Things usually do not go as planned for 17-year-old Noah. He and his best friend, Walt (aka Swing), have been cut from the high school baseball team for the third year in a row, and it looks like Noah’s love interest since third grade, Sam, will never take it past the “best friend” zone. Noah would love to retire his bat and accept the status quo, but Walt has big plans for them both, which include making the best baseball comeback ever, getting the girl, and finally finding cool.

To go from lovelorn to ladies’ men, Walt introduces Noah to a relationship guru — his Dairy Queen-employed cousin, Floyd — and the always informative Woohoo Woman Podcast. Noah is reluctant but decides fate may be intervening when he discovers more than just his mom’s birthday gift at the thrift shop. Inside the vintage Keepall is a gold mine of love letters from the 1960s.

Walt is sure these letters and the podcasts are just what Noah needs to communicate his true feelings to Sam. To Noah, the letters are more: an initiation to the curious rhythms of love and jazz, as well as a way for him and Walt to embrace their own kind of cool. While Walt is hitting balls out of the park and catching the eye of the baseball coach, Noah composes anonymous love letters to Sam in an attempt to write his way into her heart. But as things are looking up for Noah and Walt, a chain of events alters everything Noah knows to be true about love, friendship, sacrifice, and fate.

My review:

3 out of 5 stars. I enjoyed most of Swing, but I didn’t like the ending. The majority of the book is mundane but entertaining teenage life, a compelling love story, and a small mystery with the American flags. In the end, none of the plot threads went anywhere and it felt like the book was written just to be a political statement.
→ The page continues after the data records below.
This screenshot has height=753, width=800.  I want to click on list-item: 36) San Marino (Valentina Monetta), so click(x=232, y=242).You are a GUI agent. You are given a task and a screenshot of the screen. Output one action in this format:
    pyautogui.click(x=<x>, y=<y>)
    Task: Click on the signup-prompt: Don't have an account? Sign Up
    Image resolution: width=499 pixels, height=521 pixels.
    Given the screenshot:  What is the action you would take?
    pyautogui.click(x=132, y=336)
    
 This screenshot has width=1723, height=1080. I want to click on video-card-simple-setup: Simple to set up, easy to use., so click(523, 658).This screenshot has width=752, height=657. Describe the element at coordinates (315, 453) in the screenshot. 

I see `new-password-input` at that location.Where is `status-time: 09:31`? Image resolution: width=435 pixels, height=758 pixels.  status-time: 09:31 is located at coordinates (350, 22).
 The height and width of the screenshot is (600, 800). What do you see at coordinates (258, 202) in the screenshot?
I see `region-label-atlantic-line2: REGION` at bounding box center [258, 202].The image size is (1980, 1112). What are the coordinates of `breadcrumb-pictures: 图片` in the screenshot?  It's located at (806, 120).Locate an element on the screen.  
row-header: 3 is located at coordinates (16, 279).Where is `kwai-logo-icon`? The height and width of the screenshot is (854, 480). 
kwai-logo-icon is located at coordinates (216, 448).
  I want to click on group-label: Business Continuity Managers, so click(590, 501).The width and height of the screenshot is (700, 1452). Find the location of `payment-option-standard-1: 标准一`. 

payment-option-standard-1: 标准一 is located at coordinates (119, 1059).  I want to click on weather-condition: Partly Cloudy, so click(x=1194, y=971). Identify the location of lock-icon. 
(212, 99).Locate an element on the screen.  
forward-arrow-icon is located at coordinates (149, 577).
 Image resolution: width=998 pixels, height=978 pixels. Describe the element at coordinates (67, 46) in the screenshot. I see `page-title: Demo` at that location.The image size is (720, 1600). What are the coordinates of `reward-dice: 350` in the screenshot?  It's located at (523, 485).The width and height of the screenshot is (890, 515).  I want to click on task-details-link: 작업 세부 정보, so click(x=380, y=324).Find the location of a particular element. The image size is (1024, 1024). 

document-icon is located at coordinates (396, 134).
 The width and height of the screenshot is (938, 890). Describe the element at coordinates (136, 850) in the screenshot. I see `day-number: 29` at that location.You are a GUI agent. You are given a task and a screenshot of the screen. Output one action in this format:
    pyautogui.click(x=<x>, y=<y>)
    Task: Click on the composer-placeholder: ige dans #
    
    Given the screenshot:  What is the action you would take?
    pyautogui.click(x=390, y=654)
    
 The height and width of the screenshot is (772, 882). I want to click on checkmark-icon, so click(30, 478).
Swing is written in verse — not poetry that rhymes, but free verse. In general, I don’t get the point of books in free verse. You can still use poetic devices and have deep meaning without it needing to be formatted as poetry. I’m not into poetry, so maybe there’s some reason for it I don’t understand, but those are my thoughts. It didn’t make my reading experience any worse; it just seemed pointless.

Rated: Mild. Semi-frequent use of mild language; kissing that isn’t detailed, references to partners wanting to “move too fast”; a character gets shot but it isn’t described; and a few references to drugs and alcohol.